振動吸収部に軸方向の振動入力が入ると、図4に示すように、螺旋状の板バネ10も、上下方向に圧縮・伸展するように変形すると共に、捩れるように延在方向に変位する。このとき、板バネ10における、上下で対向する板部10aに着目すると、図3(b)に示すように、一対の板部10aは、上下方向に接近若しくは離隔するに伴い、その一対の板部10a間の成す角度θも変化し、その変化によって、一対の板部10aには、せん断方向の相対変位も発生する。
これによって、一対の板部10a間に位置する第2弾性体12も、上下方向に圧縮・伸展するように弾性変形して振動を吸収すると共に、図3(b)のように矢印方向のせん断変形が発生する。
さらに、その第2弾性体12と板部10aとの間に位置する摩擦力発生部材11は、上下方向の力が付与されつつ、第2弾性体12との間にせん断方向の相対変位が生じる(図3(b)参照)。
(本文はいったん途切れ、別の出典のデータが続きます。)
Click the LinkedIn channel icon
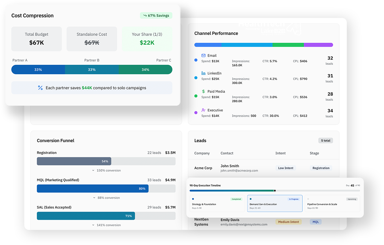Image resolution: width=384 pixels, height=245 pixels. click(x=203, y=73)
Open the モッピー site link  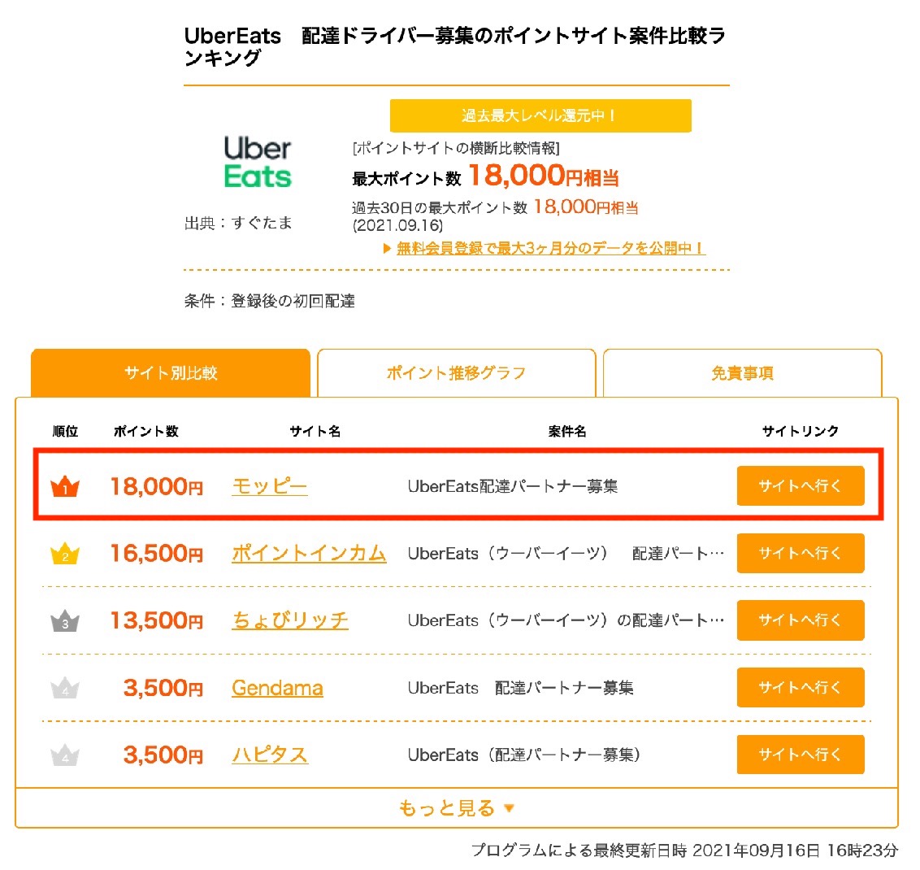[270, 486]
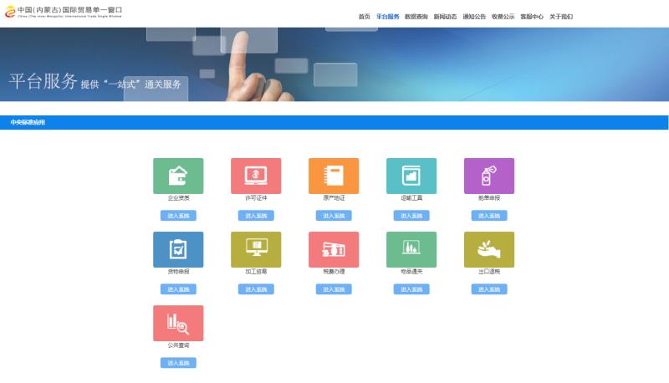Click the 物品通关 green icon
Image resolution: width=669 pixels, height=383 pixels.
[411, 249]
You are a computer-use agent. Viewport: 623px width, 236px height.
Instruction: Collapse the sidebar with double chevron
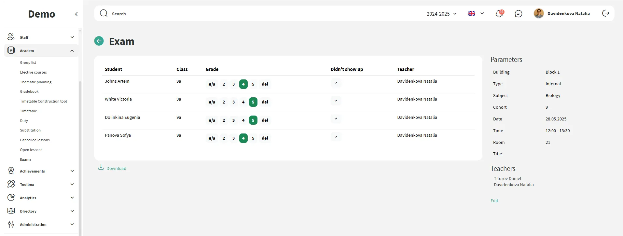pyautogui.click(x=76, y=14)
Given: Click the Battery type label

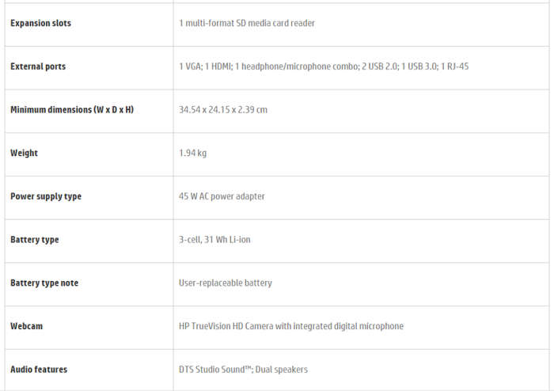Looking at the screenshot, I should point(35,240).
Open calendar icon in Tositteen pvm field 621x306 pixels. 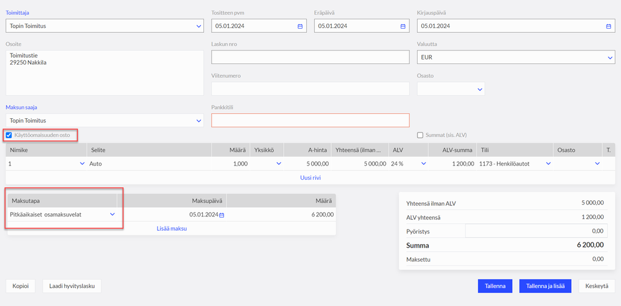pos(300,26)
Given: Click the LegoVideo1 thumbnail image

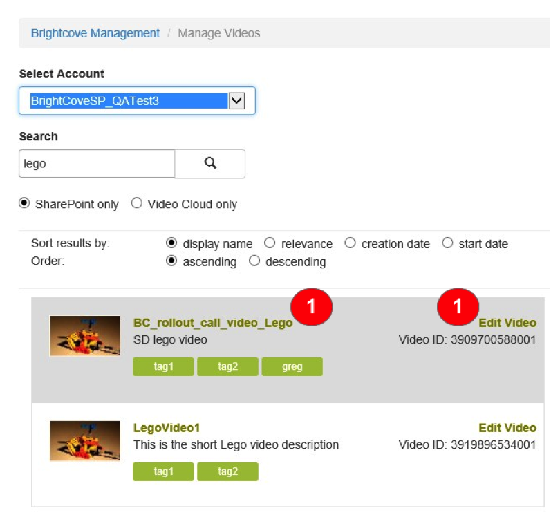Looking at the screenshot, I should pyautogui.click(x=75, y=441).
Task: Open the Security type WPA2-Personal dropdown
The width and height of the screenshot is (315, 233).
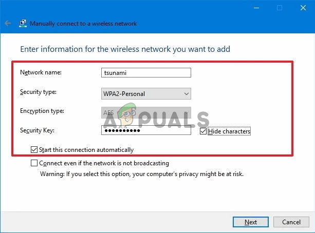Action: 146,94
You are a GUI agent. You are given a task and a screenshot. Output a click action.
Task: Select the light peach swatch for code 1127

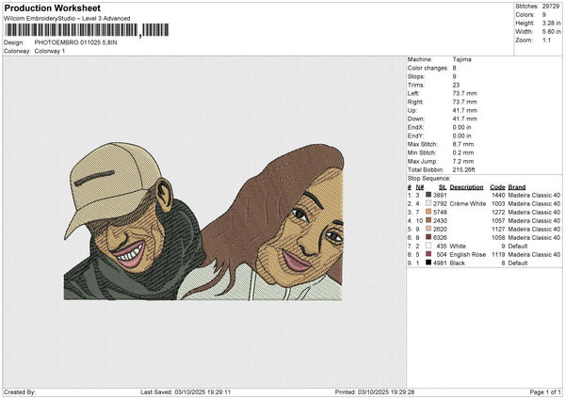[x=428, y=229]
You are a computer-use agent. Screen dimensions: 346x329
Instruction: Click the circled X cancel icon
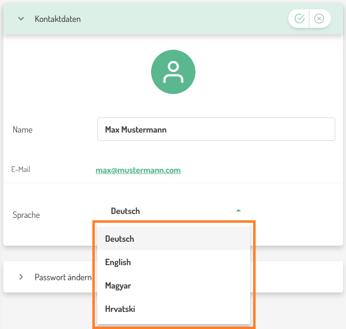319,19

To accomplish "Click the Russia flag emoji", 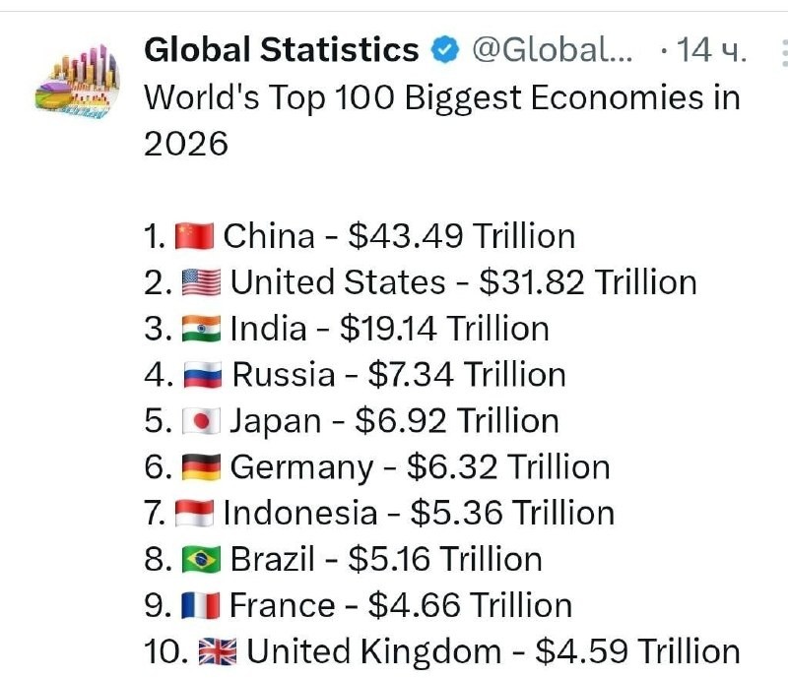I will click(202, 375).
この相対変位によって、フィルム16を面内方向に引っ張る結果、摩擦力発生部材11を構成する粘着層15がせん断方向に変形して、当該粘着層15が摩擦力を発生する。
すなわち、軸方向(上下方向)への入力変位に対し、上記摩擦力によって、弾性支持装置4への入力の一部が散逸し、入力の残りを摩擦力が反力として受ける。これによって、弾性支持装置4に入力した振動は、摩擦力発生部材11によって低減する。
ここで、シート状の摩擦力発生部材11に生じるせん断変位は、上記軸方向の入力変位が大きくても、相対する板部10a間に所定の距離を設けることで、薄いシート状の粘着層15が変形しても破損しない程度のせん断変位に変換が可能である。すなわち、上記構成は、上下方向に入力される変位を、板バネ10の面方向のせん断変位に変換することで、摩擦力発生部材11のせん断変位に変換する。このとき、相対する板部10a間の距離を所定の大きさに設定することで、摩擦力発生部材11を構成する薄いフィルム16および粘着層15に入力される変位を、これらが破損しない程度の大きさに設定することは出来る。また、第2弾性体12の剛性を下げることで、摩擦力発生部材11に発生するせん断変形量を調整することも出来る。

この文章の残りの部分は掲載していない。